Thursday, July 2, 2015

Anti-depressant used during menopause 'raises risk of broken bones'

This is a recent article from the Daily Mail
Women who take common anti-depressants to counter the impact of menopause may have a 76 per cent higher risk of broken bones, scientists warn.
The risk appears to last for several years after women take the drugs, leading to calls for doctors to reduce the period for which they are prescribed.
For many women, the onset of the menopause triggers mood changes and depression, and each year thousands are prescribed a type of anti-depressant called SSRIs - selective serotonin reuptake inhibitors, the best known of which is Prozac.
The drugs are also sometimes prescribed to help women cope with other effects of the menopause, such as irritable bowel syndrome, hot flushes and night sweats.
But new research suggests a side effect of the drugs may be a weakening of the bones.

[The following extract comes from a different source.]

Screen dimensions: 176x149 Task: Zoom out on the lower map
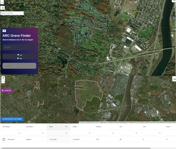pyautogui.click(x=3, y=82)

SSRIs are among the most commonly prescribed drugs in Britain. Some 30 million prescriptions for them were given out in England last year, at a cost of £74 million (NZ$170 million).
There are no figures for how many are given to menopausal women, but it is thought that some doctors prefer to prescribe anti-depressants rather than hormone replacement therapy, fearing HRT can increase the risk of heart problems.
But the balance is beginning to swing back in favour of HRT, with new NHS guidelines expected to tell doctors to stop excluding certain women from access to the drugs.
Researchers from Northeastern University in Boston analysed data from 370,000 American menopausal women over 12 years. Of these, 137,000 took SSRIs, including fluoxetine, which is known as Prozac, as well as hydrobromide, oxalate, fluvoxamine, paroxetine and sertraline.
The researchers compared this group with 236,000 women who took indigestion medications over the same period.
Among those who took the SSRIs, the rate of fractures was 76 per cent higher one year after starting treatment, 73 per cent higher after two years and 67 per cent higher after five years.
The researchers stressed that their study was purely based on statistics, so they could draw no definitive conclusions about cause and effect. But previous research has suggested that anti-depressants may alter the way bones grow, making them thinner and weaker.
The authors, led by injury prevention expert Professor Matthew Miller, wrote in Injury Prevention, part of the British Medical Journal group: "SSRIs appear to increase fracture risk among middle-aged women without psychiatric disorders, an effect sustained over time, suggesting that shorter duration of treatment may decrease this.
"Future efforts should examine whether this association pertains at lower doses."
The National Institute for Health and Care Excellence is expected to publish guidelines later this year telling NHS doctors to stop denying HRT to menopausal women who have high blood pressure.
Specialists have long complained that many are being unfairly denied HRT and left to deal with the effects of the menopause unaided.